When regional planners selected Mableton to be a “lifelong community” seven years ago, it was filled with parking lots, decaying strip malls and gas stations. The town sprawled over 21 square miles, and its historic downtown was dominated by a working-class neighborhood of single-family homes and warehouses, an aging elementary school and some churches.
Not a whole lot has changed.
The county hired an architectural firm in 2010 that held workshops with residents and designed a comprehensive plan with a vibrant town center. County officials expected developers to snap up the modest homes and warehouses and replace them with a mix of housing, stores and offices clustered around a town green. But Mableton was hit hard by the recession, and the developers never came.
“It was all very nice, but it’s a plan that hasn’t come to fruition,” said Dave McDaniel, 66, a former treasurer of the Mableton Improvement Coalition, a volunteer civic association that advocates at the county level for better government services. “There was a lot more energy behind it back in those days. Some of that initial enthusiasm has worn off.”
To be sure, there is no guaranteed way for government to encourage private development, and the effort to retrofit Mableton hasn’t been a total failure.
The county in 2011 changed its zoning code to allow more mixed-use housing and pedestrian-friendly development. It built a walking and biking path along a busy commercial strip, and redesigned the new elementary school near the town center to fit the new look envisioned for the downtown.

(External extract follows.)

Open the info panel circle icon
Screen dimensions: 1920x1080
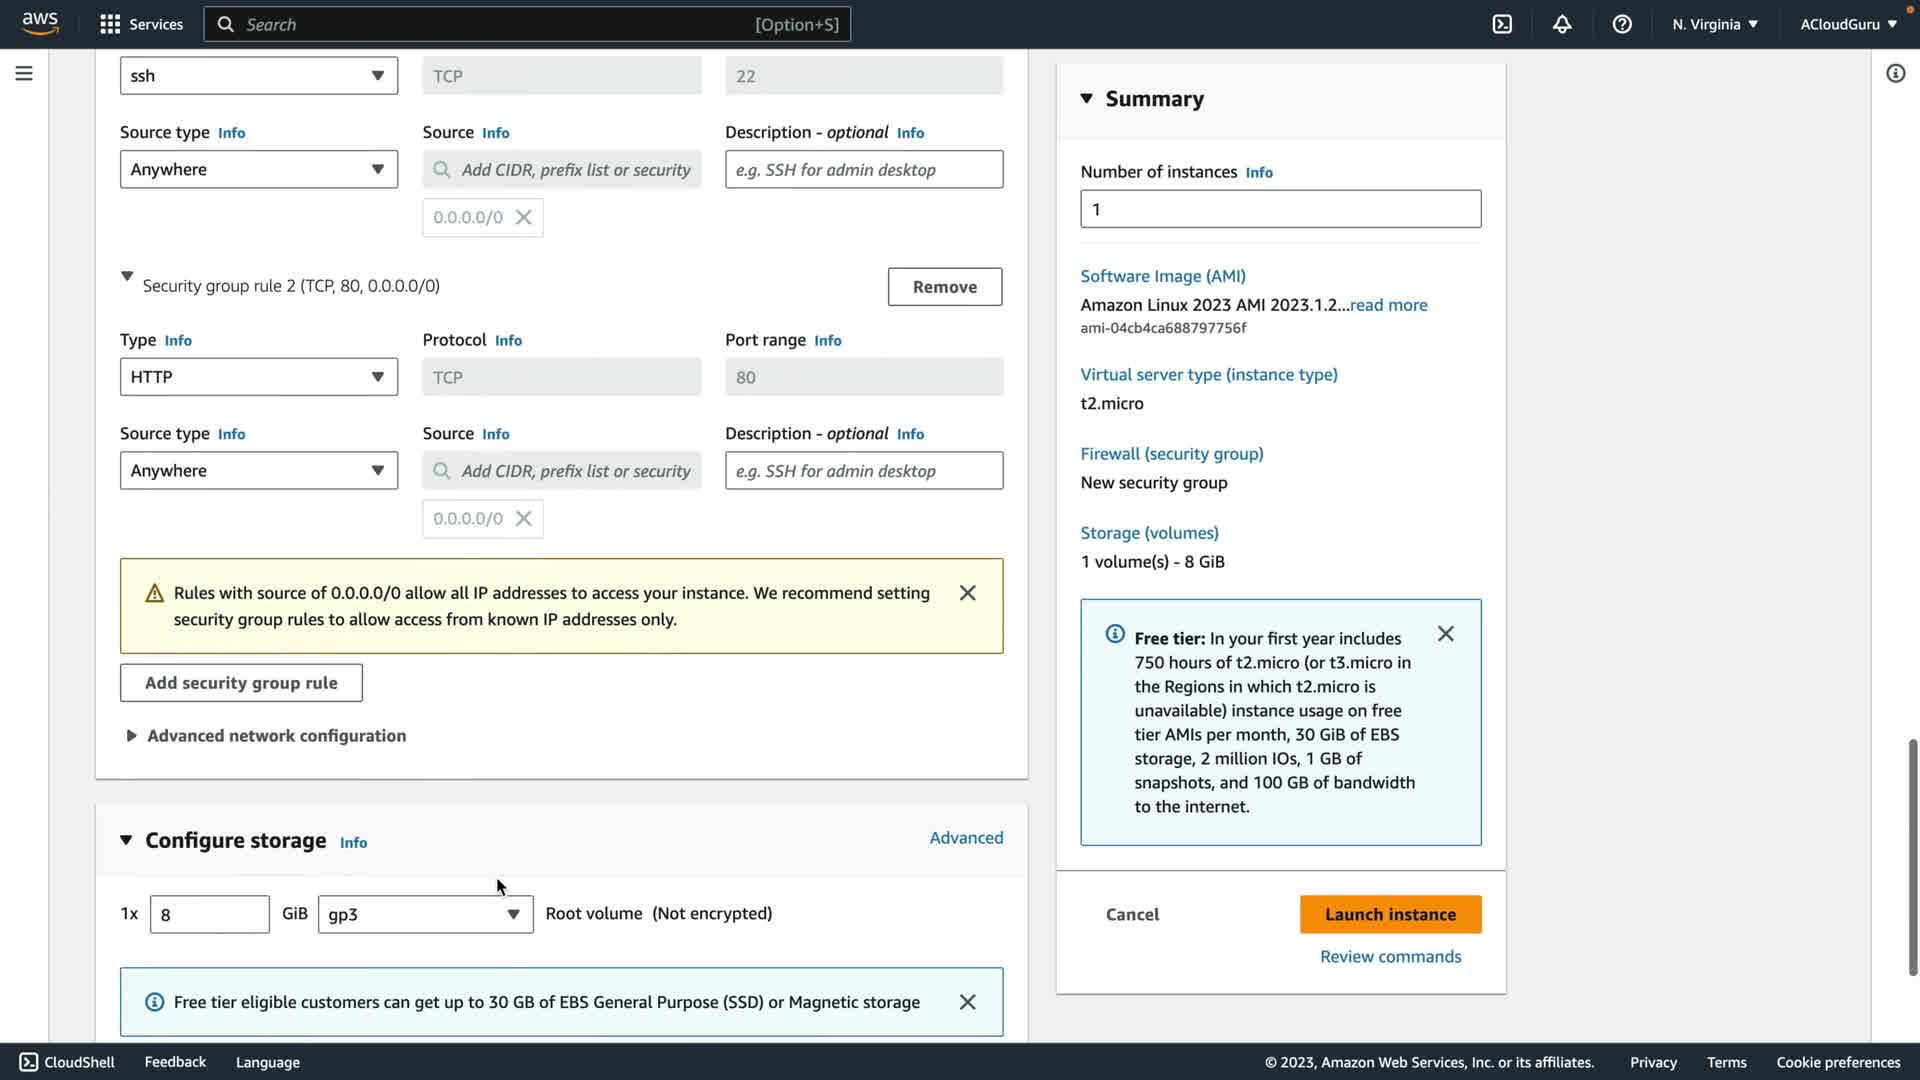(x=1895, y=73)
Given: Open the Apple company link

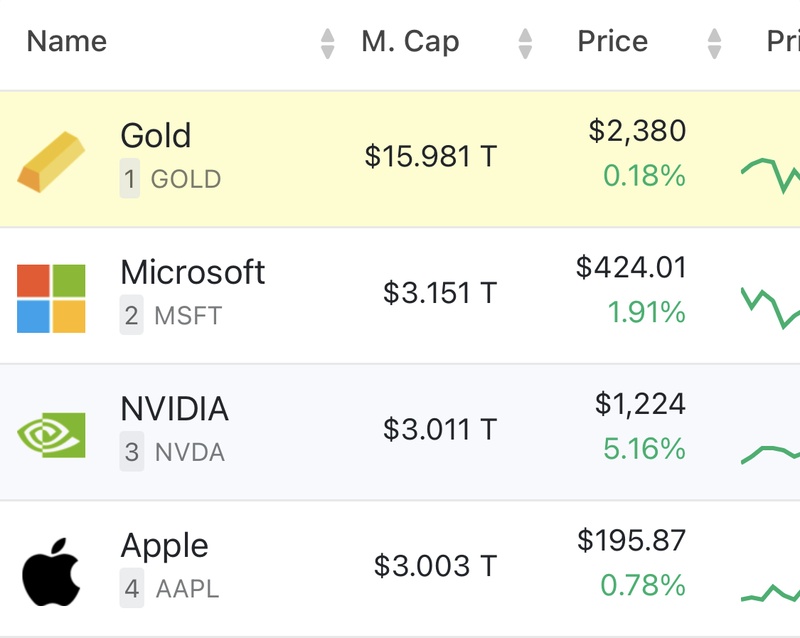Looking at the screenshot, I should [x=164, y=546].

And it recently completed a $2.2 million project that rerouted a street in the historic town center to make way for a football-sized green space with sidewalks lined by brick edging.
But Mableton has a long way to go.
“The county is not going to build town houses or open shops,” said Robin Meyer, the improvement coalition’s vice president.
“And there is nobody in state government who is going to get up every day and say, ‘Here’s this great plan, come build something.'”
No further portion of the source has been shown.